(Records provided Opens)

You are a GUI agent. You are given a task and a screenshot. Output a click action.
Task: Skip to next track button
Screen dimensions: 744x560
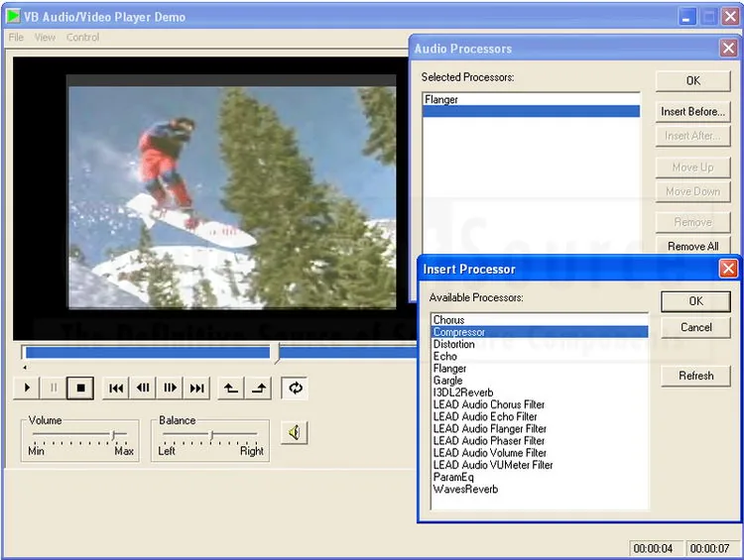click(197, 388)
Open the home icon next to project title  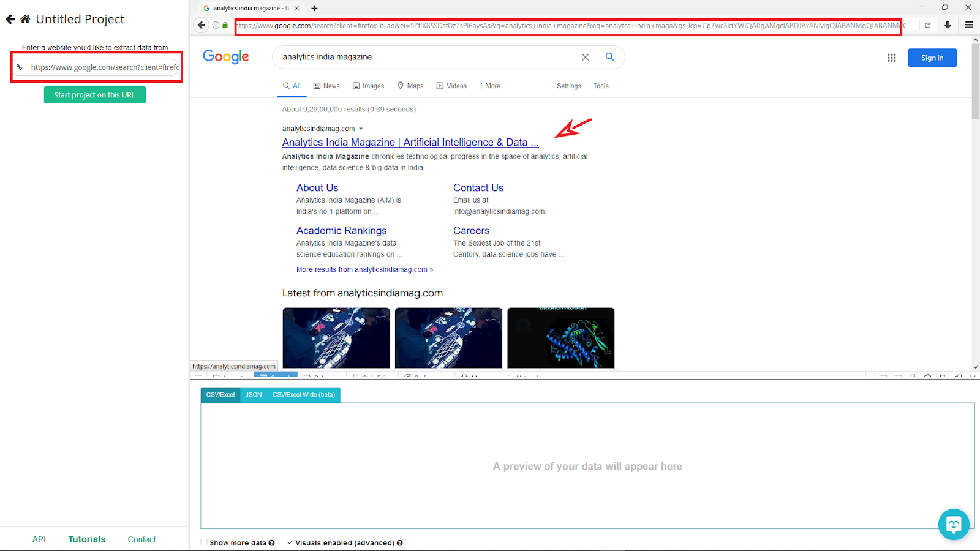tap(25, 19)
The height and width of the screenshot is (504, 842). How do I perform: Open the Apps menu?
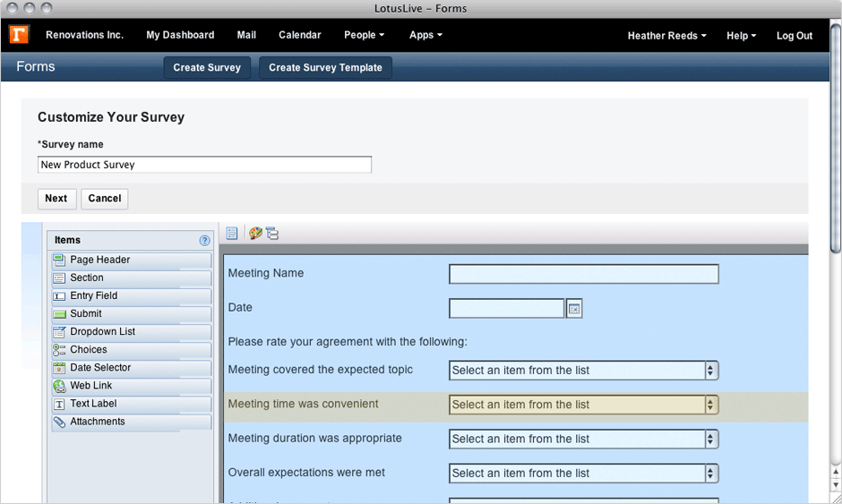(425, 35)
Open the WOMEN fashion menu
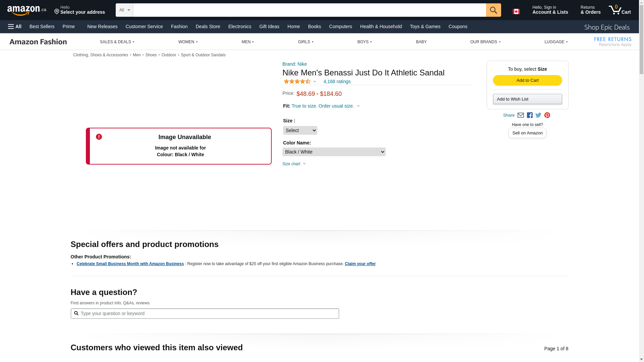The width and height of the screenshot is (644, 362). (x=188, y=42)
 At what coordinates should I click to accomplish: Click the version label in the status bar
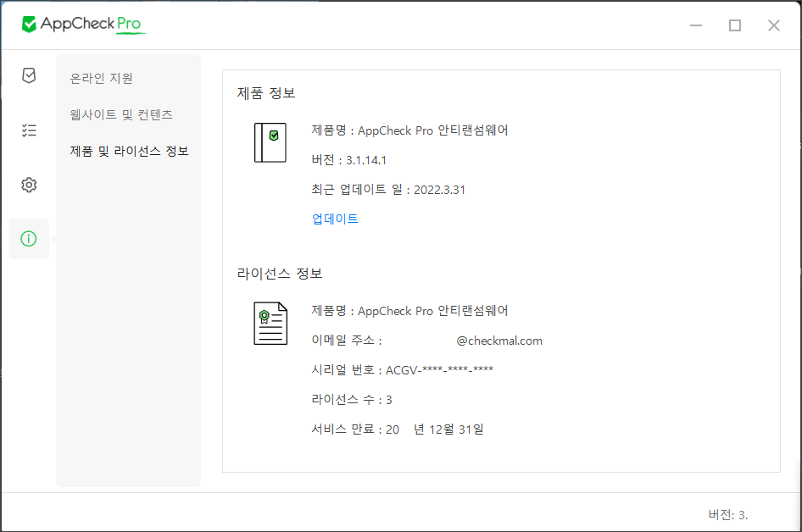coord(727,514)
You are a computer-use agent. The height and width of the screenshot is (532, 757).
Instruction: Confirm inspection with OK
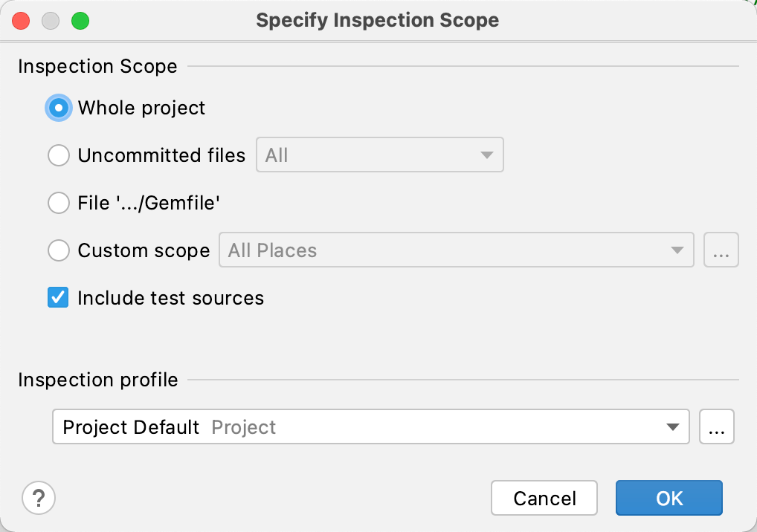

(Records provided Closes)

#### What this task involves:
Across all the entries above, count each line that has the word "agent" in it, and give only the count.

#### Finished exercise:
2